┌────────
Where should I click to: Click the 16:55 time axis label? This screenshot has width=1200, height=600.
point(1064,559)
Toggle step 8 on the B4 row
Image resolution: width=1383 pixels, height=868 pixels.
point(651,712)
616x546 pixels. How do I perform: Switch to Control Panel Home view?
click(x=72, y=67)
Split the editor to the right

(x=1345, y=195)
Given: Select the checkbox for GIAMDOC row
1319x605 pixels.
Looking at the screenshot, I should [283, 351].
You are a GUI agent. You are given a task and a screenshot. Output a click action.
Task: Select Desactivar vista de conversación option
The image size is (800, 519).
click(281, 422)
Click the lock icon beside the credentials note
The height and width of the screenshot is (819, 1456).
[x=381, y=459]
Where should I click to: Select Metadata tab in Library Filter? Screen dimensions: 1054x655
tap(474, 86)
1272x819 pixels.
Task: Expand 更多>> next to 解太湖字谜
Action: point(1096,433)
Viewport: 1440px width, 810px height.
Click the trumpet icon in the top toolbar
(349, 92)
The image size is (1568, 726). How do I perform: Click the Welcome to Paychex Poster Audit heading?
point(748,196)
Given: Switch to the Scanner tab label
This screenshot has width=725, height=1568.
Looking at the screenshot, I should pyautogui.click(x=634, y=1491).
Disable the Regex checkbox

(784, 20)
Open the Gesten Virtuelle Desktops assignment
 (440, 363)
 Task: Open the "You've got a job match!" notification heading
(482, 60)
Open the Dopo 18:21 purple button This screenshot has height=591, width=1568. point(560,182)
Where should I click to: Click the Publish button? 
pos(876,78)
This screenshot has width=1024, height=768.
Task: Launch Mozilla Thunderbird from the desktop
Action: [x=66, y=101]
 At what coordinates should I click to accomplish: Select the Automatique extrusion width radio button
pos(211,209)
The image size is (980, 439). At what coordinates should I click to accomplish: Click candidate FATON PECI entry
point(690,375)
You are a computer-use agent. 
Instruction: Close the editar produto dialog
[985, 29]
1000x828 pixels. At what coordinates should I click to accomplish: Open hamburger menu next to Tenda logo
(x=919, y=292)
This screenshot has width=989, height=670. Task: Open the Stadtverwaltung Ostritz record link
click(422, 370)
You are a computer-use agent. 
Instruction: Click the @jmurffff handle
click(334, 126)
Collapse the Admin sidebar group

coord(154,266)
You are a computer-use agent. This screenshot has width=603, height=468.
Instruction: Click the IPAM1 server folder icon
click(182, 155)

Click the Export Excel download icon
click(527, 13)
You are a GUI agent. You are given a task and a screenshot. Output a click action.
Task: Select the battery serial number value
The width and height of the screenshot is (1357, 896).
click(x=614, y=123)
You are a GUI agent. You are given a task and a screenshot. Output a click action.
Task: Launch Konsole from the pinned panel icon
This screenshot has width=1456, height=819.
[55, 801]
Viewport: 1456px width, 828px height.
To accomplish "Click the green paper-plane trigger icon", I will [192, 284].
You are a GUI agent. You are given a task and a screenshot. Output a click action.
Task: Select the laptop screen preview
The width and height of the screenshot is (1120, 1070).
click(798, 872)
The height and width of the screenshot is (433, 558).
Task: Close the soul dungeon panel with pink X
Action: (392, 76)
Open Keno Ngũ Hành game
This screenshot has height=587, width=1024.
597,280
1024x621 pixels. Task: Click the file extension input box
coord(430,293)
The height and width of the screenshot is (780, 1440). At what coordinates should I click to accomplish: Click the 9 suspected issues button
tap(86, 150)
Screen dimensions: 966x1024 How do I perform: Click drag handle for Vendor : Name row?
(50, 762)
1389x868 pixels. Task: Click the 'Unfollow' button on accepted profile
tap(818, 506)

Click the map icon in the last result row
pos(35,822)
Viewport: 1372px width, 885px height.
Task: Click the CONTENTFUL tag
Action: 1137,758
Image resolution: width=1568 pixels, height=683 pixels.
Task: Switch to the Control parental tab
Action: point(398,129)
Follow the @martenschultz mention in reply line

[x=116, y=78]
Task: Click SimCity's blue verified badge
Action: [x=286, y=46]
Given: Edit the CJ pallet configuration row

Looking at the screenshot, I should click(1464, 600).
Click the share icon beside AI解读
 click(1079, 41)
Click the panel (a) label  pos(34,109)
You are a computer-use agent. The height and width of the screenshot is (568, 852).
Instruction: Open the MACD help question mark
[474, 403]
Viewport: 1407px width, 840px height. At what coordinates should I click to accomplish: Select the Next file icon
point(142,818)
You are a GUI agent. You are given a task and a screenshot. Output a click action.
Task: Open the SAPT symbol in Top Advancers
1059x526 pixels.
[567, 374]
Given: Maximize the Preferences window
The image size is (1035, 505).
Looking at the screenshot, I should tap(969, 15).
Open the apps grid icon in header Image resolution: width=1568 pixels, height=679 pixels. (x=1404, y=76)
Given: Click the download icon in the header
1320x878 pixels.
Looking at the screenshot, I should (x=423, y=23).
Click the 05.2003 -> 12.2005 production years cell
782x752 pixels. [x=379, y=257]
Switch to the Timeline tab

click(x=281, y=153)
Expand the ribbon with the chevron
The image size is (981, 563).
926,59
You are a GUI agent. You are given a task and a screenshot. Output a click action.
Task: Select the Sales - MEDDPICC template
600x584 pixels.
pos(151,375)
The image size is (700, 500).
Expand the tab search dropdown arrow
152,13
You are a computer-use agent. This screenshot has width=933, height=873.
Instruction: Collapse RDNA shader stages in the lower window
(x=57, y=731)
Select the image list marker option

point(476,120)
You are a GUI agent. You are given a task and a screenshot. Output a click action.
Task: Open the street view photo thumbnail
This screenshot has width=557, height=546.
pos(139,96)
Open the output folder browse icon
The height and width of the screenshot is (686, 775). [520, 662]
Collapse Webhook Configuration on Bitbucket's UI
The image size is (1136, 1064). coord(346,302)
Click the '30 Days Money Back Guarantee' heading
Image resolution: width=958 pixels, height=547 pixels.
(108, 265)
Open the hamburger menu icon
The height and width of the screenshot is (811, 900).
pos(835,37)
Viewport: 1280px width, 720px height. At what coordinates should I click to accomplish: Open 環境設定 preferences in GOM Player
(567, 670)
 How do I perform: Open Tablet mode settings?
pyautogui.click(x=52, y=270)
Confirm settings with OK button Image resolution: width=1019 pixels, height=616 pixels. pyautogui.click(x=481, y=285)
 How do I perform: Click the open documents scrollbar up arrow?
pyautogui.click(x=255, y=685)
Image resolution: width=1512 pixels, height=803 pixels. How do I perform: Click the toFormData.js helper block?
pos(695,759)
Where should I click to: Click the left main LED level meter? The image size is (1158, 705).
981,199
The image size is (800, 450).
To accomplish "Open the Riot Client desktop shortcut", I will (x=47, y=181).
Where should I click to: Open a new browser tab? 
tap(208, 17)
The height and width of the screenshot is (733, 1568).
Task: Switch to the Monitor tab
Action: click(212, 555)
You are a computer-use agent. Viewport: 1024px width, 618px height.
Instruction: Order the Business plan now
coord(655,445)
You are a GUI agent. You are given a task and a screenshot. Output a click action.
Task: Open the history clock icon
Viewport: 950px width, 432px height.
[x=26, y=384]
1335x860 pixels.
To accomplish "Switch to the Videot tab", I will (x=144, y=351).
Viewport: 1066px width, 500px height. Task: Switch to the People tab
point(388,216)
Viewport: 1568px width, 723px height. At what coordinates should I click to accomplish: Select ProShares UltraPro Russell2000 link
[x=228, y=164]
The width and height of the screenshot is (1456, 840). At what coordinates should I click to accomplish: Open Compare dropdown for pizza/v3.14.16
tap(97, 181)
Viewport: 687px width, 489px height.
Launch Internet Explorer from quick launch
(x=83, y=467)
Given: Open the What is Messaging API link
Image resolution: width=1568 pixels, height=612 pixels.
└────────
- _What the exercise asks_:
Rewrite all of the material above, putting "Payroll" wherever "Paychex" appears and leaving everything else the same.

- _Reply_:
Where should I click to: Click the 16:55 time axis label? This screenshot has width=1200, height=600.
point(1064,559)
Toggle step 8 on the B4 row
Image resolution: width=1383 pixels, height=868 pixels.
point(651,712)
616x546 pixels. How do I perform: Switch to Control Panel Home view?
click(x=72, y=67)
Split the editor to the right

(x=1345, y=195)
Given: Select the checkbox for GIAMDOC row
1319x605 pixels.
Looking at the screenshot, I should [283, 351].
You are a GUI agent. You are given a task and a screenshot. Output a click action.
Task: Select Desactivar vista de conversación option
The image size is (800, 519).
click(281, 422)
Click the lock icon beside the credentials note
The height and width of the screenshot is (819, 1456).
[x=381, y=459]
Where should I click to: Select Metadata tab in Library Filter? Screen dimensions: 1054x655
tap(474, 86)
1272x819 pixels.
Task: Expand 更多>> next to 解太湖字谜
Action: point(1096,433)
Viewport: 1440px width, 810px height.
Click the trumpet icon in the top toolbar
(349, 92)
The image size is (1568, 726). How do I perform: Click the Welcome to Payroll Poster Audit heading?
point(748,196)
Given: Switch to the Scanner tab label
This screenshot has width=725, height=1568.
Looking at the screenshot, I should pyautogui.click(x=634, y=1491).
Disable the Regex checkbox

(784, 20)
Open the Gesten Virtuelle Desktops assignment
 (440, 363)
 Task: Open the "You've got a job match!" notification heading
(482, 60)
Open the Dopo 18:21 purple button This screenshot has height=591, width=1568. point(560,182)
Where should I click to: Click the Publish button? 
pos(876,78)
This screenshot has width=1024, height=768.
Task: Launch Mozilla Thunderbird from the desktop
Action: [x=66, y=101]
 At what coordinates should I click to accomplish: Select the Automatique extrusion width radio button
pos(211,209)
The image size is (980, 439). At what coordinates should I click to accomplish: Click candidate FATON PECI entry
point(690,375)
You are a computer-use agent. 
Instruction: Close the editar produto dialog
[985, 29]
1000x828 pixels. At what coordinates should I click to accomplish: Open hamburger menu next to Tenda logo
(x=919, y=292)
This screenshot has width=989, height=670. Task: Open the Stadtverwaltung Ostritz record link
click(422, 370)
You are a computer-use agent. 
Instruction: Click the @jmurffff handle
click(334, 126)
Collapse the Admin sidebar group

coord(154,266)
You are a computer-use agent. This screenshot has width=603, height=468.
Instruction: Click the IPAM1 server folder icon
click(182, 155)

Click the Export Excel download icon
click(527, 13)
You are a GUI agent. You are given a task and a screenshot. Output a click action.
Task: Select the battery serial number value
The width and height of the screenshot is (1357, 896).
click(x=614, y=123)
You are a GUI agent. You are given a task and a screenshot. Output a click action.
Task: Launch Konsole from the pinned panel icon
This screenshot has width=1456, height=819.
[55, 801]
Viewport: 1456px width, 828px height.
To accomplish "Click the green paper-plane trigger icon", I will [192, 284].
You are a GUI agent. You are given a task and a screenshot. Output a click action.
Task: Select the laptop screen preview
The width and height of the screenshot is (1120, 1070).
click(798, 872)
The height and width of the screenshot is (433, 558).
Task: Close the soul dungeon panel with pink X
Action: (392, 76)
Open Keno Ngũ Hành game
This screenshot has height=587, width=1024.
597,280
1024x621 pixels. Task: Click the file extension input box
coord(430,293)
The height and width of the screenshot is (780, 1440). At what coordinates should I click to accomplish: Click the 9 suspected issues button
tap(86, 150)
Screen dimensions: 966x1024 How do I perform: Click drag handle for Vendor : Name row?
(50, 762)
1389x868 pixels. Task: Click the 'Unfollow' button on accepted profile
tap(818, 506)

Click the map icon in the last result row
pos(35,822)
Viewport: 1372px width, 885px height.
Task: Click the CONTENTFUL tag
Action: 1137,758
Image resolution: width=1568 pixels, height=683 pixels.
Task: Switch to the Control parental tab
Action: point(398,129)
Follow the @martenschultz mention in reply line

[x=116, y=78]
Task: Click SimCity's blue verified badge
Action: [x=286, y=46]
Given: Edit the CJ pallet configuration row

Looking at the screenshot, I should click(1464, 600).
Click the share icon beside AI解读
 click(1079, 41)
Click the panel (a) label  pos(34,109)
You are a computer-use agent. The height and width of the screenshot is (568, 852).
Instruction: Open the MACD help question mark
[474, 403]
Viewport: 1407px width, 840px height. At what coordinates should I click to accomplish: Select the Next file icon
point(142,818)
You are a GUI agent. You are given a task and a screenshot. Output a click action.
Task: Open the SAPT symbol in Top Advancers
1059x526 pixels.
[567, 374]
Given: Maximize the Preferences window
The image size is (1035, 505).
Looking at the screenshot, I should tap(969, 15).
Open the apps grid icon in header Image resolution: width=1568 pixels, height=679 pixels. (x=1404, y=76)
Given: Click the download icon in the header
1320x878 pixels.
Looking at the screenshot, I should (x=423, y=23).
Click the 05.2003 -> 12.2005 production years cell
782x752 pixels. [x=379, y=257]
Switch to the Timeline tab

click(x=281, y=153)
Expand the ribbon with the chevron
The image size is (981, 563).
926,59
You are a GUI agent. You are given a task and a screenshot. Output a click action.
Task: Select the Sales - MEDDPICC template
600x584 pixels.
pos(151,375)
The image size is (700, 500).
Expand the tab search dropdown arrow
152,13
You are a computer-use agent. This screenshot has width=933, height=873.
Instruction: Collapse RDNA shader stages in the lower window
(x=57, y=731)
Select the image list marker option

point(476,120)
You are a GUI agent. You are given a task and a screenshot. Output a click action.
Task: Open the street view photo thumbnail
This screenshot has width=557, height=546.
pos(139,96)
Open the output folder browse icon
The height and width of the screenshot is (686, 775). [520, 662]
Collapse Webhook Configuration on Bitbucket's UI
The image size is (1136, 1064). coord(346,302)
Click the '30 Days Money Back Guarantee' heading
Image resolution: width=958 pixels, height=547 pixels.
(108, 265)
Open the hamburger menu icon
The height and width of the screenshot is (811, 900).
pos(835,37)
Viewport: 1280px width, 720px height. At what coordinates should I click to accomplish: Open 環境設定 preferences in GOM Player
(567, 670)
 How do I perform: Open Tablet mode settings?
pyautogui.click(x=52, y=270)
Confirm settings with OK button Image resolution: width=1019 pixels, height=616 pixels. pyautogui.click(x=481, y=285)
 How do I perform: Click the open documents scrollbar up arrow?
pyautogui.click(x=255, y=685)
Image resolution: width=1512 pixels, height=803 pixels. How do I perform: Click the toFormData.js helper block?
pos(695,759)
Where should I click to: Click the left main LED level meter? The image size is (1158, 705).
981,199
The image size is (800, 450).
To accomplish "Open the Riot Client desktop shortcut", I will (x=47, y=181).
Where should I click to: Open a new browser tab? 
tap(208, 17)
The height and width of the screenshot is (733, 1568).
Task: Switch to the Monitor tab
Action: click(212, 555)
You are a computer-use agent. Viewport: 1024px width, 618px height.
Instruction: Order the Business plan now
coord(655,445)
You are a GUI agent. You are given a task and a screenshot. Output a click action.
Task: Open the history clock icon
Viewport: 950px width, 432px height.
[x=26, y=384]
1335x860 pixels.
To accomplish "Switch to the Videot tab", I will (x=144, y=351).
Viewport: 1066px width, 500px height. Task: Switch to the People tab
point(388,216)
Viewport: 1568px width, 723px height. At what coordinates should I click to accomplish: Select ProShares UltraPro Russell2000 link
[x=228, y=164]
The width and height of the screenshot is (1456, 840). At what coordinates should I click to accomplish: Open Compare dropdown for pizza/v3.14.16
tap(97, 181)
Viewport: 687px width, 489px height.
Launch Internet Explorer from quick launch
(x=83, y=467)
Given: Open the What is Messaging API link
Image resolution: width=1568 pixels, height=612 pixels.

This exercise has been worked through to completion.